**The problem**:
Pick up the opinion essay on character and leadership after its last sentence and continue it.

**Source passage**:
------------
Opinion: Character and Leadership
Character Makes History. What makes Character in Leaders?
“Nearly all men can stand adversity, but if you want to test a man’s character, give him power.”
— Abraham Lincoln
“Character is Destiny.” — Heraclitus, 5th Century BCE
“Leadership is the art of getting someone else to do something you want done – because he wants to do it.”
— Dwight D. Eisenhower
Introduction
I was recently interviewed for a radio program on co-op radio in Nelson, about my passion for History as a subject, and asked why was I so interested in the past.
Part of my reply was that I am profoundly interested in character, in human personhood and individual identity, and that I read a lot of novels for the express purpose of exploring character. For the same reason, I find the study of historical people fascinating.
It is clear that the character of a person with power over other people is of colossal importance in why that person can lead others, and how such people are the makers of history while their followers are most-often unnamed in the history books.
The force of character of leaders is a formative force in making history. The ambition and the ability of Alexander the Great or Julius Caesar, Charlemagne or Jinghiz Khan, Napoleon Bonaparte or Mao Zedong, shaped the centuries that came after them in ways no one can dispute.
------------
**Source material**:
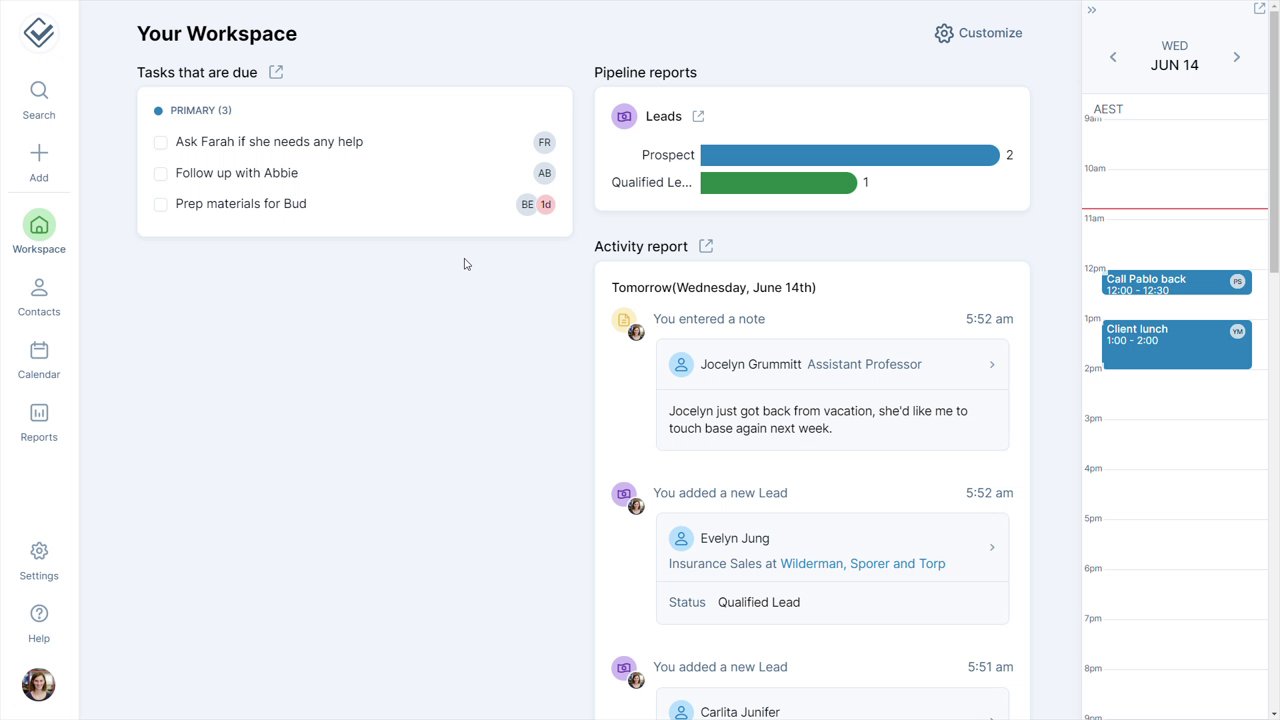Image resolution: width=1280 pixels, height=720 pixels.
Task: Check off 'Ask Farah if she needs any help'
Action: pyautogui.click(x=160, y=143)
------------
**Solved exercise**:
The “faceless people” of History
The effect of other people – the masses who follow, who die and kill in wars ordered by their leaders, who were never leaders and whose acts were insignificant to history, is much harder to gauge. Consider this:
“But the effect of her being[ my editorial emphasis ] on those around her was incalculably diffusive: for the growing good of the world is partly dependent on unhistoric acts; and that things are not so ill with you and me as they might have been is half owing to the number who lived faithfully a hidden life, and rest in unvisited tombs.”
This is the final sentence in a novel (Middlemarch) by George Eliot, and offers a perspective on unnamed individuals in history who also “make a difference” to the course of human lives. In this observation by Eliot, I take her to mean that Dorothea, to whom this refers, has such a character that it has an effect on all around her and thereby contributes to “the good of the world”.
{Note: I understand that by her word “being,” Eliot meant something like character. But perhaps she meant not character, but soul. A very old book, Genesis 2:7 in the Bible, writes that the first human “became a living” – and here the translation of Hebrew nephesh is disputed — “being or creature or soul.” It is possible Eliot intended much more than character when she wrote “being.” That is a more mystical meaning than I would take from the text.}
A working definition
Most of my readers will get their definition of character by googling, and here is what you would find on page one of your search.
Definitions from Oxford Languages
noun: character; plural noun: characters.
the mental and moral qualities distinctive to an individual.
“running away was not in keeping with her character”
Britannica Dictionary definition of CHARACTER. 1. [count] : the way someone thinks, feels, and behaves : someone’s personality — usually singular. He rarely shows his true character—that of a kind and sensitive person. This is a side of her character that few people have seen.
This is a denotative meaning of character. It also has a connotative aspect, an implicit value judgement that would slant the word in a positive direction. To say a person has character is a positive judgement on that person.
Here is a link to a site with a decidedly opinionated view of “character” that might amuse readers by its bias.
A book I have found of great value in discussing character is James Hillman’s Force of Character. It is the sequel to the equally-wonderful The Soul’s Code.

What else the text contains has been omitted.